Coalition airstrikes are still being called in frequently in the middle of densely populated neighborhoods, and the civilian toll has been immense. But the Iraqi forces have seemed reluctant to advance at all without the air support. Here, they treated a girl who was wounded when her house was hit in an airstrike.

When asked why the men didn’t just engage the Islamic State fighters more directly themselves rather than risk more civilian lives by using airstrikes, one young soldier said they wanted to finish the fight with no casualties on their side.

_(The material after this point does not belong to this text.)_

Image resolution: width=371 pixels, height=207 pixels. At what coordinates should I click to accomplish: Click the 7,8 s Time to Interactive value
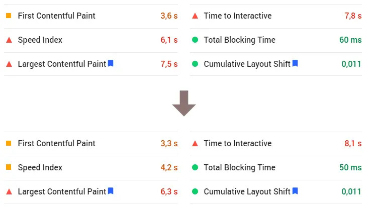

Maybe this way of thinking points to the high rate of attrition the Iraqi forces have had over the last few years of fighting the militants, including a huge toll on the elite counterterrorism forces over the past few months of urban fighting in Mosul. Or maybe it’s an indication of a fight so bitter that utter destruction is acceptable as long as the enemy is beaten.

Ahead lies Mosul’s Old City, and perhaps the worst fight yet. As the battle has drawn closer to that area’s tight and jagged streets, the number of fleeing civilians has dropped sharply.

Some of the soldiers here, as well as one resident who had managed to flee, spoke of the Islamic State fighters’ trying to round up anyone still living in the area and forcing them to retreat with them toward the Old City.

It’s a chilling thought, horrifyingly consistent with how the Islamic State has fought this battle for months. The militants’ last stand may well take place behind a wall of civilians.